2. Serve from nginx, not the game server

Never point sv_downloadurl at the game box's own trickle transfer. Use nginx (or Apache) tuned for static delivery:

location /cstrike/ {
    root /var/www/fastdl;
    sendfile on;
    tcp_nopush on;
    keepalive_timeout 30;
    gzip off;
}

sendfile on lets the kernel copy the file straight to the socket without buffering through userspace; tcp_nopush batches headers with data; keepalive reuses the connection across the many small files a map references. Leave gzip off for the .bz2 files — they are already compressed and re-compressing wastes CPU.

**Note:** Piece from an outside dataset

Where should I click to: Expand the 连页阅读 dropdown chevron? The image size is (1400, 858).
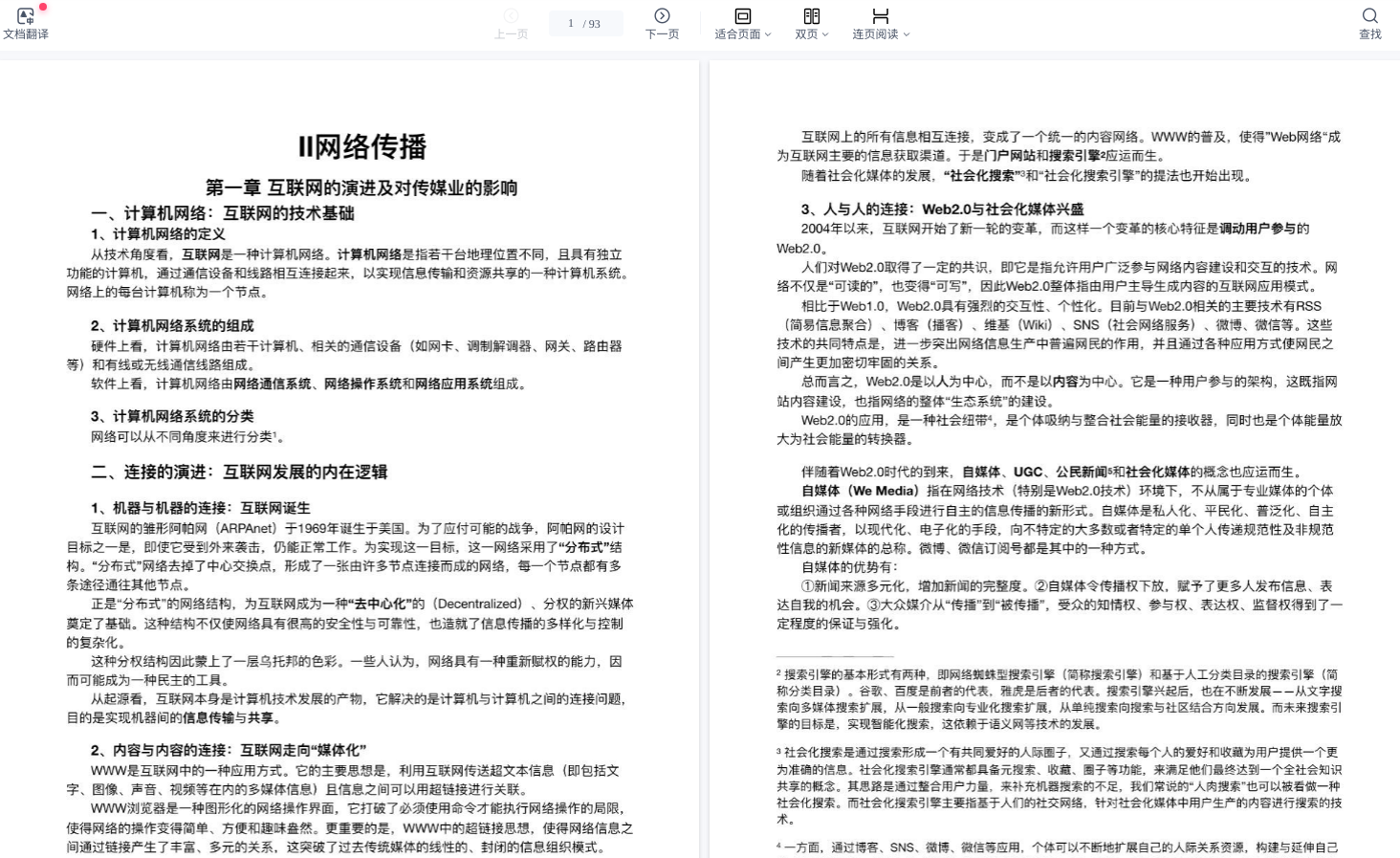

3. Set the MIME type so browsers and the CDN cache it

If the web server returns the wrong Content-Type, some clients and most CDNs refuse to cache the file. Add the bzip2 type:

types {
    application/x-bzip2  bz2;
}

A missing MIME type is the classic reason a CDN passes every request through to origin instead of serving from cache — the download works but never gets faster.

4. Put Cloudflare in front and cache aggressively

Map and model files never change once published, so they are ideal CDN content. Point sv_downloadurl at a hostname proxied through Cloudflare, then set a Cache Rule that caches the .bz2 extensions at the edge with a long TTL:

Cache-Control: public, max-age=2592000, immutable

The first player from a region pulls from your origin; everyone after pulls from the nearest Cloudflare edge at full line speed. This is what turns a globally slow mirror into a fast one regardless of where your VPS lives.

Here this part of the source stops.